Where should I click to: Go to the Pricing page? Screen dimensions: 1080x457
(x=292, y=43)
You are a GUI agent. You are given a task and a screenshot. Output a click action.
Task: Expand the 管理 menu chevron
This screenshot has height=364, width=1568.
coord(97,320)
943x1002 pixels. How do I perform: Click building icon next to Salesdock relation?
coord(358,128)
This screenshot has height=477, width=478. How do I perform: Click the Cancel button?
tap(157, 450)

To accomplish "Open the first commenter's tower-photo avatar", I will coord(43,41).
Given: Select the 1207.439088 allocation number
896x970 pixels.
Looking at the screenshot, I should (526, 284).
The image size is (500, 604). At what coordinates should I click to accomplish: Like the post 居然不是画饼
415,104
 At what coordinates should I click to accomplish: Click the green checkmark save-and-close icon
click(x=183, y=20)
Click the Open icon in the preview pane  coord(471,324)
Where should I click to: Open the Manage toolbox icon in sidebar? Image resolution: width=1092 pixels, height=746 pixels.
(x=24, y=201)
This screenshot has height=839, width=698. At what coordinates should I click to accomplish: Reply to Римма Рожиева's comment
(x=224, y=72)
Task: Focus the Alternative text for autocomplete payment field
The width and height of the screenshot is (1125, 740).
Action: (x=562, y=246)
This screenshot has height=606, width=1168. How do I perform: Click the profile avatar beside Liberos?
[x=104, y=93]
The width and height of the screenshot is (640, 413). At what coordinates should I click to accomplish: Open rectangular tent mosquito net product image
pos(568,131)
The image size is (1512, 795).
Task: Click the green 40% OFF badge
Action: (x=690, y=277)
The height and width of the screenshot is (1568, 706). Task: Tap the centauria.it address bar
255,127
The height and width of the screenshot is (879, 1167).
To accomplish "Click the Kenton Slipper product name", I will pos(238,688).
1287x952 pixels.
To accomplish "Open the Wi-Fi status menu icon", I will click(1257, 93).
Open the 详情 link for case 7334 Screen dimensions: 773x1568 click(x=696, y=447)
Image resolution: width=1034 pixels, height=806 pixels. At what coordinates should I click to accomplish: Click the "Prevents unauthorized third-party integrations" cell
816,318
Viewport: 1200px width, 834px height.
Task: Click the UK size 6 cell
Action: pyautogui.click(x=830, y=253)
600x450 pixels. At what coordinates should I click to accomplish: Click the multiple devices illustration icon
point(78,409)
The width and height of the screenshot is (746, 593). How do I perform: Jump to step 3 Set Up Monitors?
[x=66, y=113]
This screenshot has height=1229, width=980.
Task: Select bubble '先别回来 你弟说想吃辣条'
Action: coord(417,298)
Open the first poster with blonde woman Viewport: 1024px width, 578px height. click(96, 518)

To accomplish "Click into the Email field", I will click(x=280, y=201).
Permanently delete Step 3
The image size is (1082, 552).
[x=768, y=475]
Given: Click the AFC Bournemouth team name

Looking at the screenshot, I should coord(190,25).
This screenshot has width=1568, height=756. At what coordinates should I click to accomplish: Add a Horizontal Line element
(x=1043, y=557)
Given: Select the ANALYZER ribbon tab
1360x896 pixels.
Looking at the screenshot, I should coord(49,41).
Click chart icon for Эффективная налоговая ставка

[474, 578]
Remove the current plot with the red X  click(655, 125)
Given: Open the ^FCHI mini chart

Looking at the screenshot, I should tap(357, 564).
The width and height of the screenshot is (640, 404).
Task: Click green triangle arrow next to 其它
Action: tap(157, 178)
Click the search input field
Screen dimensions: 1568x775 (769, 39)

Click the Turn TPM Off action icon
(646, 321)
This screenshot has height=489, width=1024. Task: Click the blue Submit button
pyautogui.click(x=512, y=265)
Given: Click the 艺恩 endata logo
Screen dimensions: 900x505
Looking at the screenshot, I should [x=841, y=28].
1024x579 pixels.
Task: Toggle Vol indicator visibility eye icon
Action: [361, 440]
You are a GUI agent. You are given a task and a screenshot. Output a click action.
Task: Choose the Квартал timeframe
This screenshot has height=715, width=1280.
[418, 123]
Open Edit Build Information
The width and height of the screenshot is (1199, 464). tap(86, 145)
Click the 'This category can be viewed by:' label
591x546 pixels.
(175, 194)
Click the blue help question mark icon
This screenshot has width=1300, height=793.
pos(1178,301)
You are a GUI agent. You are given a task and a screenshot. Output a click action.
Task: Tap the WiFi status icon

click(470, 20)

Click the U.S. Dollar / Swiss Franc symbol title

___

Problem description
Search the records for the word "menu". Copy each line where it appears.

Result of this exercise
Task: Expand the 管理 menu chevron
To accomplish "Open the Wi-Fi status menu icon", I will click(1257, 93).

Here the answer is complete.